Starting a Ballista cluster using Docker¶
Build Docker image¶
There is no officially published Docker image so it is currently necessary to build the image from source instead.
Run the following commands to clone the source repository and build the Docker image.
git clone git@github.com:apache/arrow-datafusion.git -b 5.1.0
cd arrow-datafusion
./dev/build-ballista-docker.sh
This will create an image with the tag ballista:0.6.0
.
Start a Scheduler¶
Start a scheduler using the following syntax:
docker run --network=host \
-d ballista:0.6.0 \
/scheduler --bind-port 50050
Run docker ps
to check that the process is running:
$ docker ps
CONTAINER ID IMAGE COMMAND CREATED STATUS PORTS NAMES
1f3f8b5ed93a ballista:0.6.0 "/scheduler --bind-p…" 2 seconds ago Up 1 second tender_archimedes
Run docker logs CONTAINER_ID
to check the output from the process:
$ docker logs 1f3f8b5ed93a
[2021-08-28T15:45:11Z INFO ballista_scheduler] Ballista v0.6.0 Scheduler listening on 0.0.0.0:50050
Start executors¶
Start one or more executor processes. Each executor process will need to listen on a different port.

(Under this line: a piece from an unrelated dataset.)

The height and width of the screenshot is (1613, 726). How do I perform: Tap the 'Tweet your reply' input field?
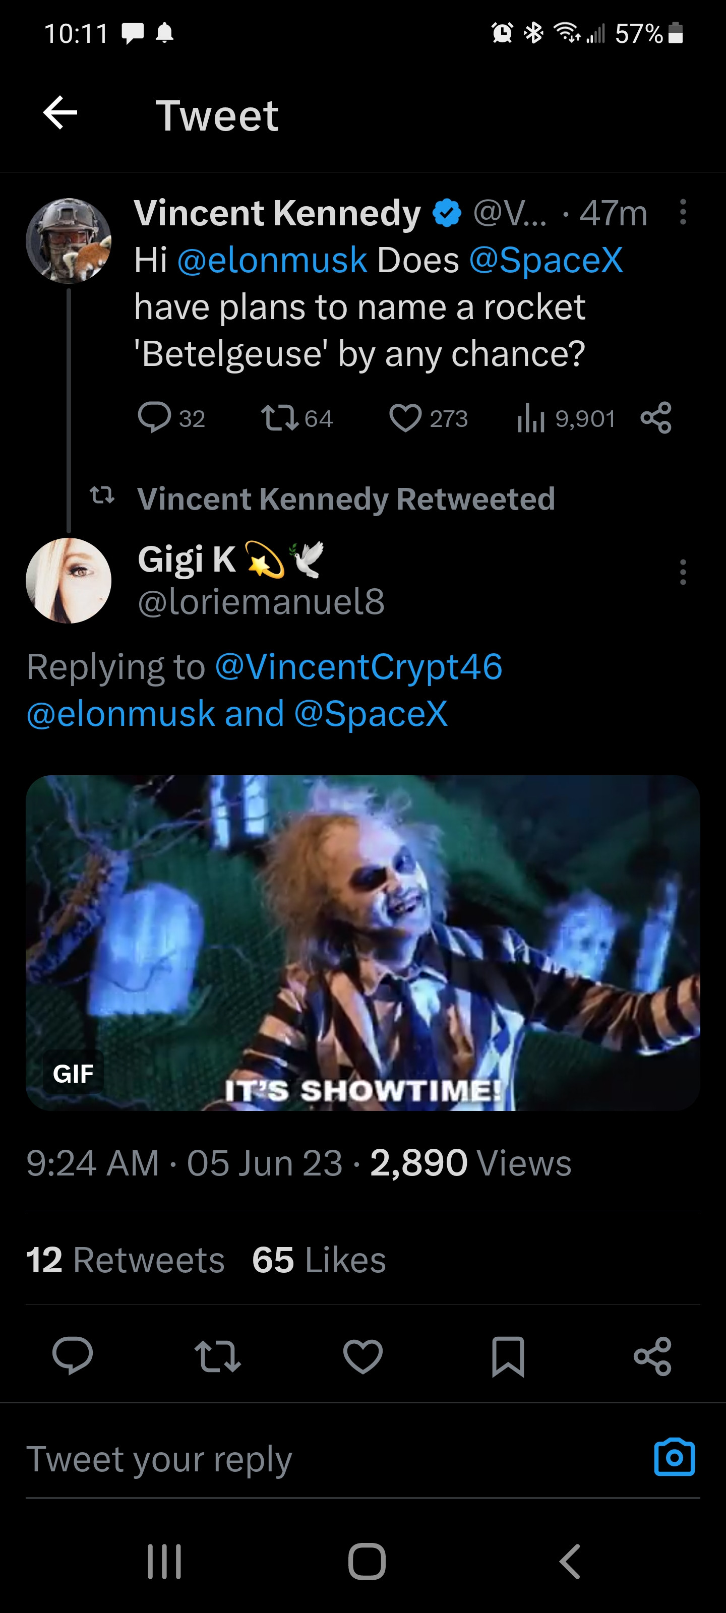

docker run --network=host \
-d ballista:0.6.0 \
/executor --external-host localhost --bind-port 50051
Use docker ps
to check that both the scheduer and executor(s) are now running:
$ docker ps
CONTAINER ID IMAGE COMMAND CREATED STATUS PORTS NAMES
7c6941bb8dc0 ballista:0.6.0 "/executor --externa…" 3 seconds ago Up 2 seconds tender_goldberg
1f3f8b5ed93a ballista:0.6.0 "/scheduler --bind-p…" 50 seconds ago Up 49 seconds tender_archimedes
Use docker logs CONTAINER_ID
to check the output from the executor(s):
$ docker logs 7c6941bb8dc0
[2021-08-28T15:45:58Z INFO ballista_executor] Running with config:
[2021-08-28T15:45:58Z INFO ballista_executor] work_dir: /tmp/.tmpeyEM76
[2021-08-28T15:45:58Z INFO ballista_executor] concurrent_tasks: 4
[2021-08-28T15:45:58Z INFO ballista_executor] Ballista v0.6.0 Rust Executor listening on 0.0.0.0:50051
Using etcd as backing store¶
NOTE: This functionality is currently experimental
Ballista can optionally use etcd as a backing store for the scheduler. Use the following commands to launch the scheduler with this option enabled.
docker run --network=host \
-d ballista:0.6.0 \
/scheduler --bind-port 50050 \
--config-backend etcd \
--etcd-urls etcd:2379
Please refer to the etcd web site for installation instructions. Etcd version 3.4.9 or later is recommended.